-- Start Data lines --

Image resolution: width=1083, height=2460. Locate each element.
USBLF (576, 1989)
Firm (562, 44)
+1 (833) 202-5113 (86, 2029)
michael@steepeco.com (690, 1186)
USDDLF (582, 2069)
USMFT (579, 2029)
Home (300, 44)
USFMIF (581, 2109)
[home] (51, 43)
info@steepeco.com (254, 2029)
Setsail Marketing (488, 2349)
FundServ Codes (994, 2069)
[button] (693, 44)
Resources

-- End Data lines --
-- Start Data lines --

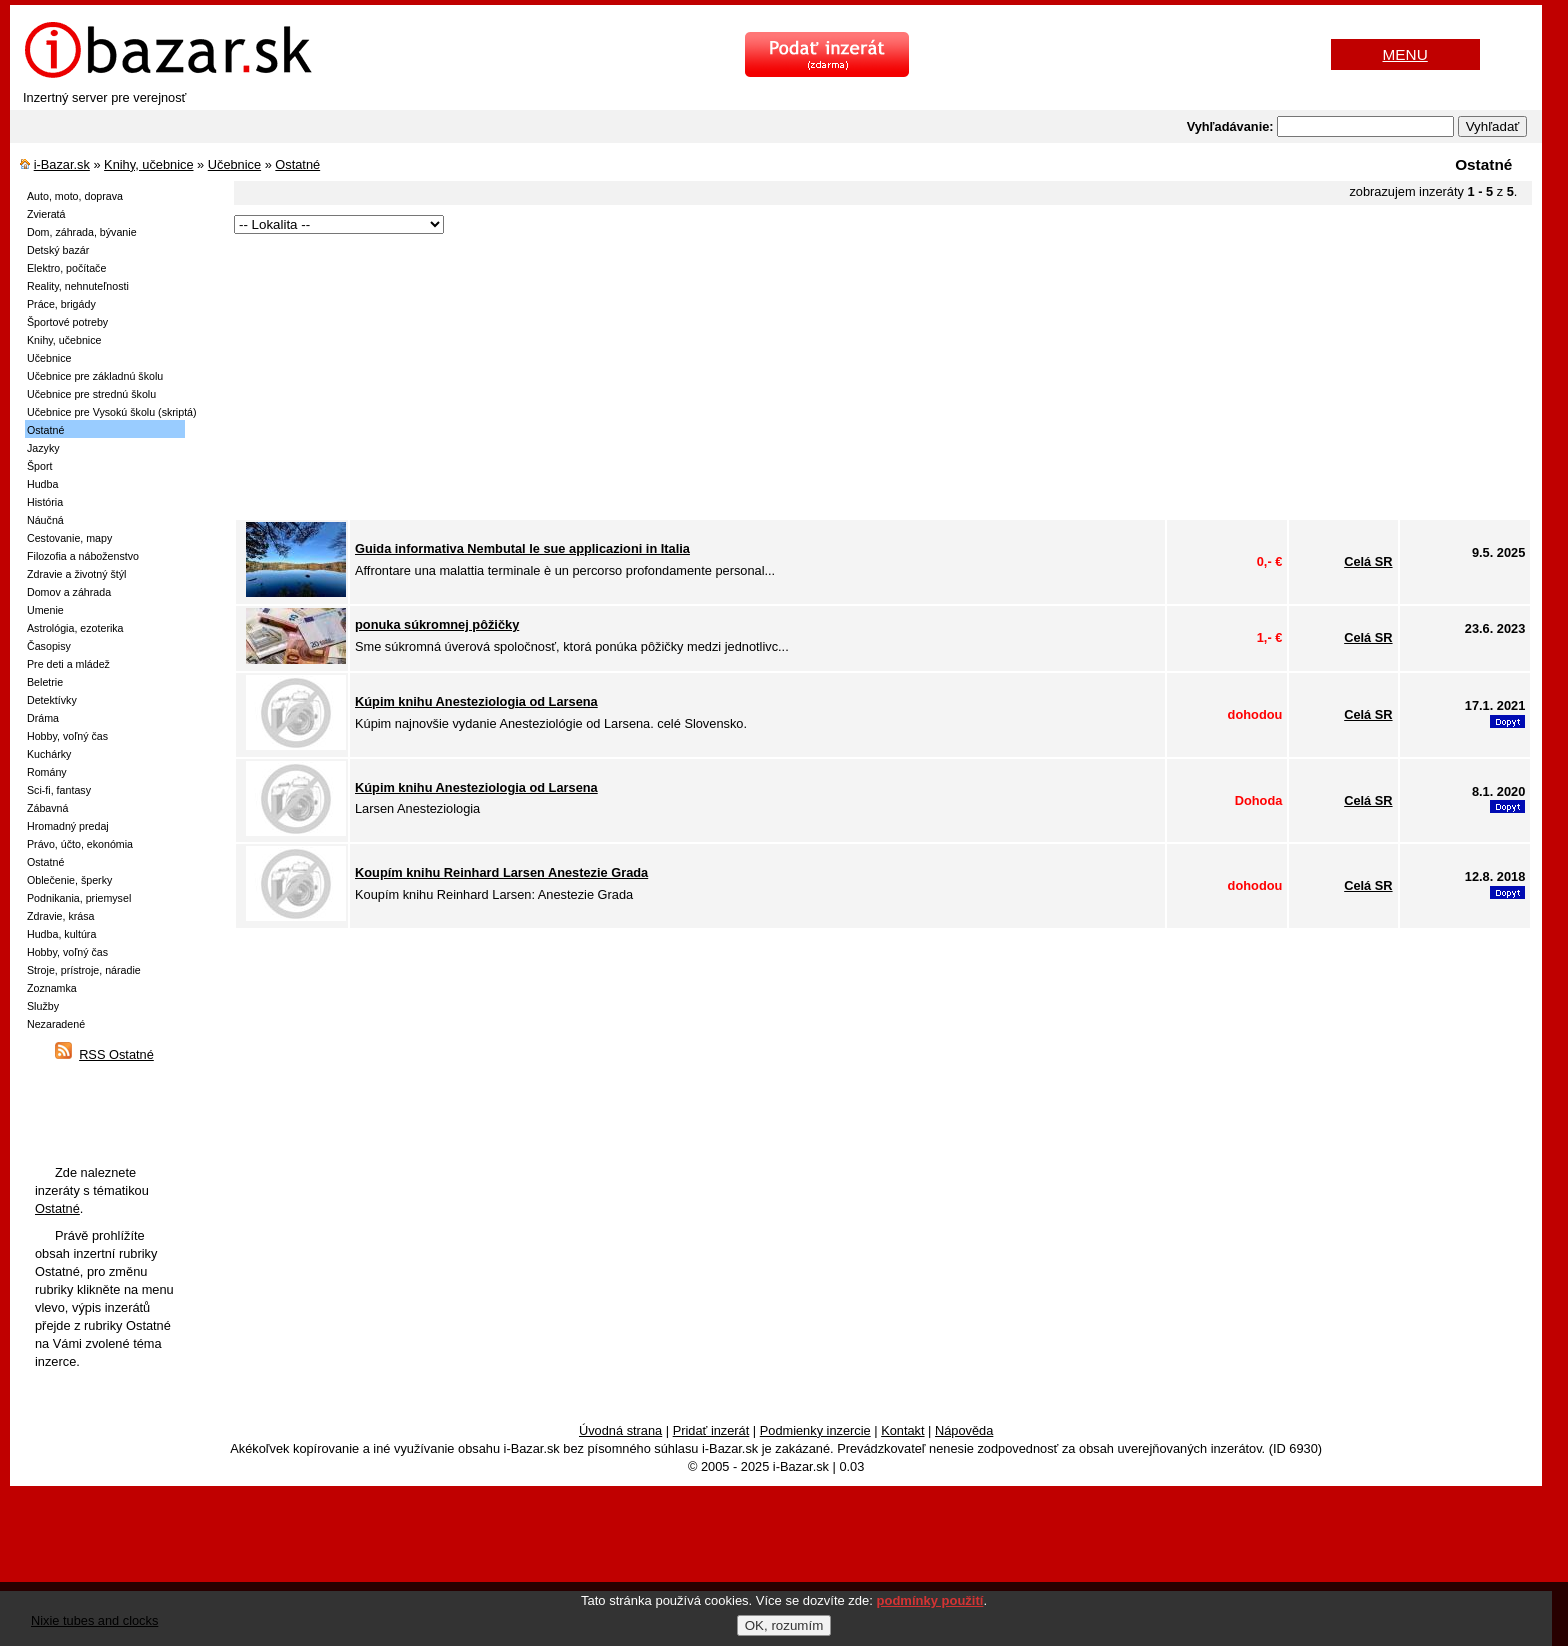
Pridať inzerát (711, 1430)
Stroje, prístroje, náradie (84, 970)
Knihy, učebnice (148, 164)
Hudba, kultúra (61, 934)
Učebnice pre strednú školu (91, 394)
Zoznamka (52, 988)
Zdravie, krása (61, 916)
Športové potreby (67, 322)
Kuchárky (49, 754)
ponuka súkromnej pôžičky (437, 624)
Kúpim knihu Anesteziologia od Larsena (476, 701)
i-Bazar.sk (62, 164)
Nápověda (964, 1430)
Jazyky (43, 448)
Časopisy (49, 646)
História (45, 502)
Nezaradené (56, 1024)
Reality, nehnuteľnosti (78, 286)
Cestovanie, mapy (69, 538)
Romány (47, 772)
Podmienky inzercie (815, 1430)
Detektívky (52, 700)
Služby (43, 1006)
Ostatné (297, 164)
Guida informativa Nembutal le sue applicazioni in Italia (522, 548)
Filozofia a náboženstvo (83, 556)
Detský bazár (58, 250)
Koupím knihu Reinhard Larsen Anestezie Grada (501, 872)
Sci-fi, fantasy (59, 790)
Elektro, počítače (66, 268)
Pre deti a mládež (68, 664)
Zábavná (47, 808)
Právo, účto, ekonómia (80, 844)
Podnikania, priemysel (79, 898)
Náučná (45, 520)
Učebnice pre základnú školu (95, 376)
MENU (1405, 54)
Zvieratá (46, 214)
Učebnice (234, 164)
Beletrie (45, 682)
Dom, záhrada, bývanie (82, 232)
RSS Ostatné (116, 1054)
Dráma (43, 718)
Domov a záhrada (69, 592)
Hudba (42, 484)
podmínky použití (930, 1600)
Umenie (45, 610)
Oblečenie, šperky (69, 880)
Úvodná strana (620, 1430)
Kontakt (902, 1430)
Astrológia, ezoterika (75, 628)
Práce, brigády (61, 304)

-- End Data lines --
-- Start Data lines --

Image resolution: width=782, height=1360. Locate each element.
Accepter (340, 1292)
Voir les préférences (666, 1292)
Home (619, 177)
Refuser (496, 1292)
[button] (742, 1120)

-- End Data lines --

▸ Aim:
Reproduce the rows above word for word, starting at the one containing "Pre deti a mládež (68, 664)" and ending at the one containing "Práce, brigády (61, 304)", with both of those rows included.

▸ Result of the task:
Pre deti a mládež (68, 664)
Zábavná (47, 808)
Právo, účto, ekonómia (80, 844)
Podnikania, priemysel (79, 898)
Náučná (45, 520)
Učebnice pre základnú školu (95, 376)
MENU (1405, 54)
Zvieratá (46, 214)
Učebnice (234, 164)
Beletrie (45, 682)
Dom, záhrada, bývanie (82, 232)
RSS Ostatné (116, 1054)
Dráma (43, 718)
Domov a záhrada (69, 592)
Hudba (42, 484)
podmínky použití (930, 1600)
Umenie (45, 610)
Oblečenie, šperky (69, 880)
Úvodná strana (620, 1430)
Kontakt (902, 1430)
Astrológia, ezoterika (75, 628)
Práce, brigády (61, 304)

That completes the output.